D'altra parte era stato il presidente francese Nicolas Sarkozy, d'intesa col collega inglese David Cameron, a sollecitare l'intervento armato in Libia e a preparare la risoluzione in sede Onu che desse la certificazione legale all'attacco. Francia e Gran Bretagna vogliono cogliere l'occasione per scalzare il concorrente imperialista italiano e prenderne il posto nei futuri rapporti privilegiati con il paese ricco di petrolio e gas. Altro che motivazioni umanitarie. Tanto che la guerra alla Libia, per i francesi si chiama operazione Harmattan, per gli inglesi è l'operazione Ellamy e per il Canada si chiama operazione Mobile. E dopo tre giorni di bombardamenti i principali paesi imperialisti si sono impegnati anche in una disputa sulla possibilità di passare il comando alla Nato chiesta dall'Italia, che tenta di contenere le iniziative dei concorrenti imperialisti e recuperare un ruolo in prima fila. Contrari all'ipotesi del comando Nato sono la Francia ma anche Germania e Turchia che si sono chiamate fuori dal gruppo dei paesi interventisti.
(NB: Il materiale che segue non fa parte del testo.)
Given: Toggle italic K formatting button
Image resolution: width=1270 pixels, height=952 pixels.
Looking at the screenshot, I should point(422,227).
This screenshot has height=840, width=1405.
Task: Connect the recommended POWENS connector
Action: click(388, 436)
La risoluzione 1973 dell'Onu era stata approvata dal Consiglio di sicurezza con dieci voti a favore e cinque astenuti, fra i quali Russia e Cina. I due paesi con diritto di veto avrebbero potuto bloccare la risoluzione bellicista, non lo hanno fatto e da ipocriti hanno successivamente condannato i pesanti bombardamenti in Libia. Una posizione assunta il 21 marzo anche dalla Lega araba. Il segretario della Lega, l'egiziano Amr Moussa, candidatosi alle prossime presidenziali del suo paese per gestire il post Mubarak, era stato tra i primi a rispondere alle sollecitazioni imperialiste e a chiedere l'istituzione della zona di non volo; a quanto pare si è "pentito" e il 21 marzo ha denunciato che "quello che vogliamo è proteggere i civili, non bombardare altri civili".
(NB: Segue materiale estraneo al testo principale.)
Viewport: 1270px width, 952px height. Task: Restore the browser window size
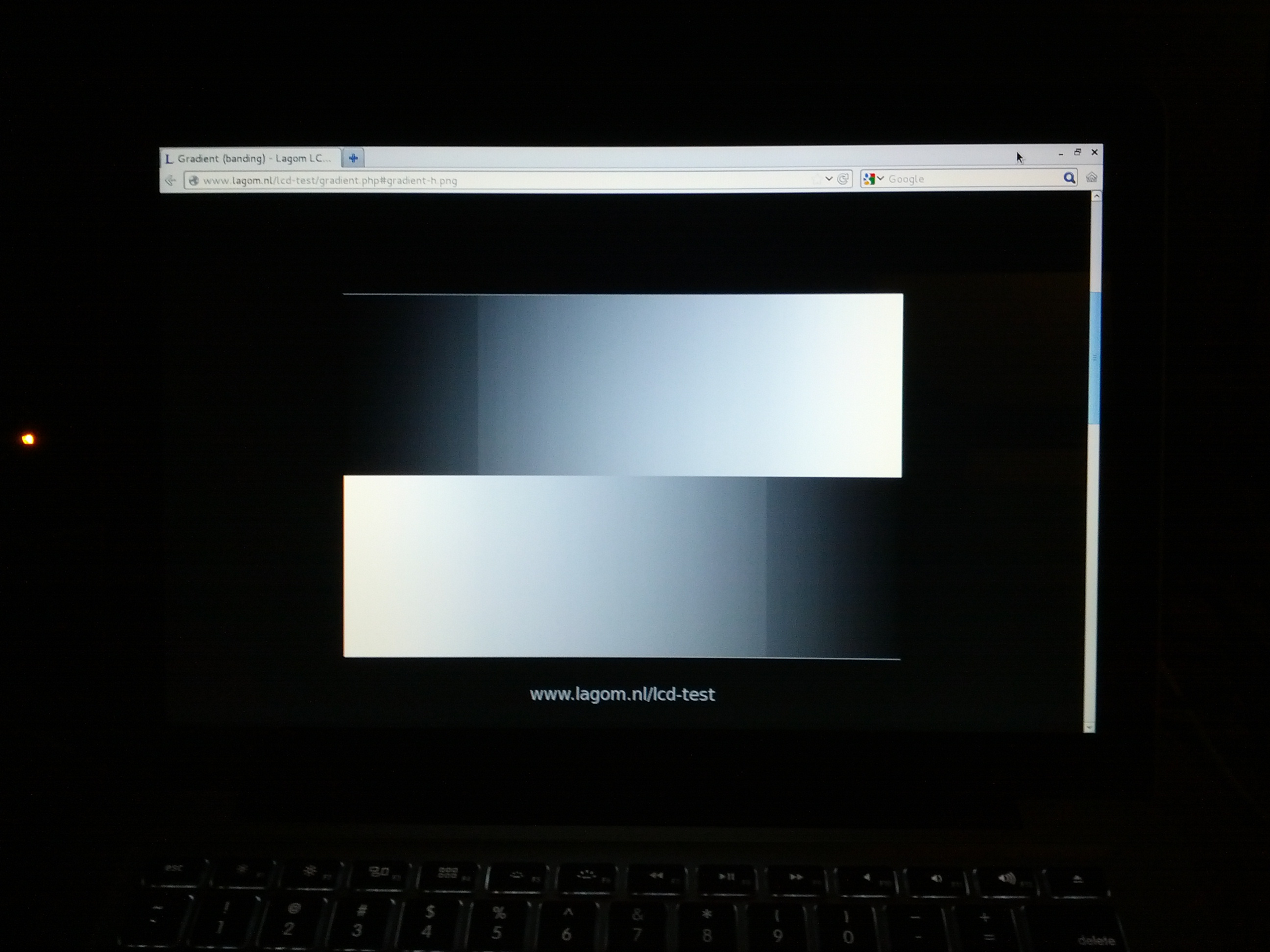click(x=1077, y=152)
Dopo l'approvazione della risoluzione al Palazzo di vetro, e con le truppe di Gheddafi che si avvicinavano a Bengasi, il presidente americano Obama minacciava: "il regime di Tripoli è avvisato, deve fermare l'avanzata delle sue truppe, deve attuare un immediato cessate il fuoco, una tregua vera, l'assistenza umanitaria deve potere raggiungere la gente della Libia oppure la coalizione dei volonterosi farà rispettare la risoluzione dell'Onu con l'azione militare".
Dello stesso tono il comunicato congiunto del 18 marzo dei governi di Francia, Gran Bretagna e Stati Uniti che intimavano a Gheddafi di fermare l'avanzata militare su Bengasi e di ritirare le truppe dalle altre città che si erano ribellate e erano state di nuovo riprese da Tripoli. Da Parigi si specificava che i soldati di Gheddafi si dovevano ritirare da Adjabiyah, Misurata e Zawiyah, e consentire l'accesso degli aiuti umanitari destinati alla popolazione; tutte condizioni "non negoziabili".
Erano le premesse per la decisione dell'attacco già stabilita dai tre paesi tanto che nel Mediterraneo già era schierata la forza navale multinazionale mentre i bombardieri erano in viaggio verso le basi messe a disposizione dall'Italia. L'intesa era ratificata il 19 marzo nel vertice di Parigi cui parteciperà anche la Lega araba ma non l'Unione africana che, pure invitata, si teneva alla larga dal comitato di guerra.
Al termine del summit parigino era il presidente francese Sarkozy a pronunciare il proclama di guerra e a annunciare che "i nostri aerei stanno sorvolando la Libia, impediremo gli attacchi su Bengasi e colpiremo i blindati di Gheddafi per difendere la popolazione civile, per renderla libera di decidere il proprio destino". In realtà il popolo libico che si è rivoltato contro l'oppressore e affamatore Gheddafi rischia di cadere dalla padella nella brace.